Which one was your favorite this year? Which story was shocking enough yet subtle in order to fool you? Now, with the comfortable cushion of a couple of days separating us from that day, The museum of hoaxes has released the Top 100 April Fool's Hoaxes. Intrigued? Follow the download tab above to find the link or read on to get a sample of the stories on offer at the Museum of Hoaxes:
In its edition for the first week of April, 1985, Sports Illustrated published an article by George Plimpton that described an incredible rookie baseball player who was training at the Mets camp in St. Petersburg, Florida. The player was named Sidd Finch (Sidd being short for Siddhartha, the Indian mystic in Hermann Hesse's book of the same name), and he could pitch a baseball at 168 mph with pinpoint accuracy. The fastest previous recorded speed for a pitch was 103 mph.

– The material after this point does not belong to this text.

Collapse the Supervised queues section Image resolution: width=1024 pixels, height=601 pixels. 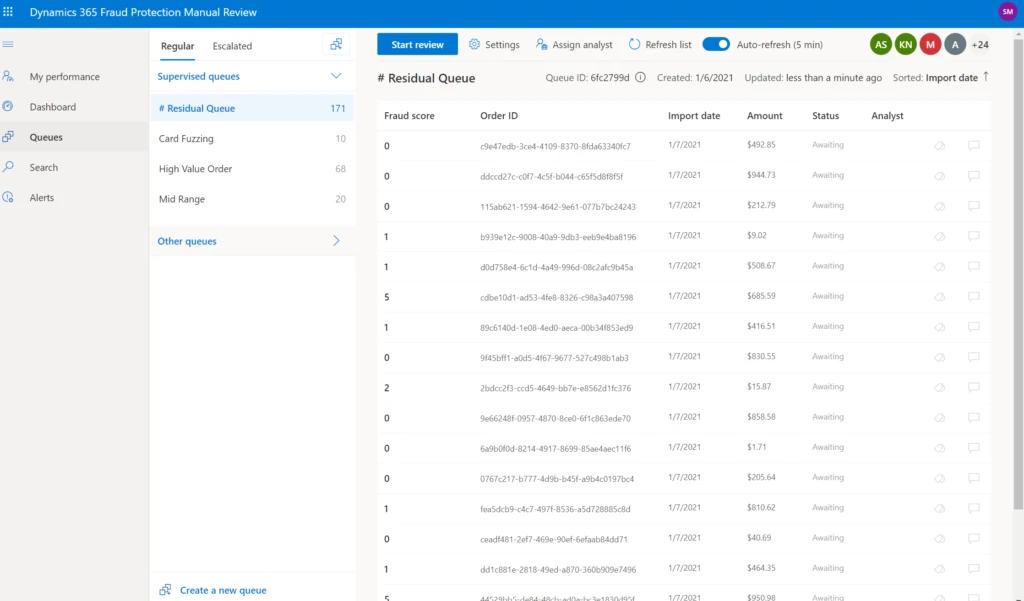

Finch had actually never played baseball before. He had been raised in an English orphanage before he was adopted by the archaeologist Francis Whyte-Finch who was later killed in an airplane crash in the Dhaulaglri mountain region of Nepal. Finch briefly attended Harvard before he headed to Tibet where he learned the teachings of the great poet-saint Lama Milaraspa and mastered siddhi, namely the yogic mastery of mind-body. Through his Tibetan mind-body mastery, Finch had learned the art of the pitch.
Finch showed up at the Mets camp in Florida, and so impressed their manager that he was invited to attend training camp. When pitching he looked, in the words of the catcher, like a pretzel gone loony. Finch frequently wore a hiking boot on his right foot while pitching, his other foot being bare. His speed and power were so great that the catcher would only hear a small sound, a little pft, pft-boom, before the ball would land in his glove, knocking him two or three feet back. One of the players declared that it was not humanly possible to hit Finch's pitches.

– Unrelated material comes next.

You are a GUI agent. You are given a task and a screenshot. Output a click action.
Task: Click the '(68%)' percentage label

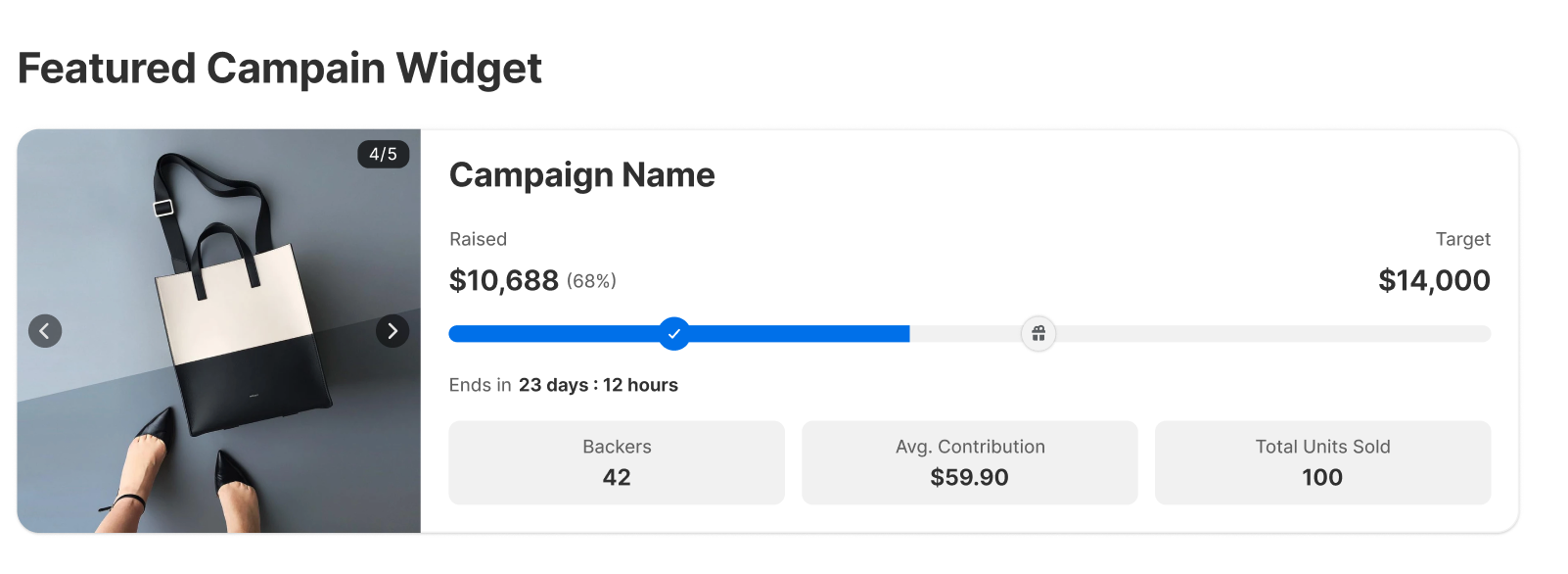click(x=591, y=281)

Unfortunately for the Mets, Finch had not yet decided whether to commit himself to a career as a baseball player, or to pursue a career as a French Horn player. He told the Mets management that he would let them know his decision on April 1.
Sports Illustrated received almost 2000 letters in response to the article, and it became one of their most famous stories ever. On April 8 they declared that Finch had held a press conference in which he said that he had lost the accuracy needed to throw his fastball and would therefore not be pursuing a career with the Mets. On April 15 they admitted that the story was a hoax.
George Plimpton actually left an obscure hint that the story was a hoax within the article itself (the non-obscure hint being that the story was absurd). The sub-heading of the article read: He's a pitcher, part yogi and part recluse. Impressively liberated from our opulent life-style, Sidd's deciding about yoga -and his future in baseball. The first letter of each of these words, taken together, spells H-a-p-p-y A-p-r-i-l F-o-o-l-s D-a-y.
In an odd follow-up, a baseball team in Old Orchard Beach, Maine, after reading the Sports Illustrated article, tried to invite Finch to its annual banquet. They received a reply that read, "The challenge is reaching the Eightfold Path of right belief or the ninth inning with the proper relief. May you have peace of mind." They announced that they interpreted the reply to mean that Finch would be attending their banquet. It is not known whether Finch did attend.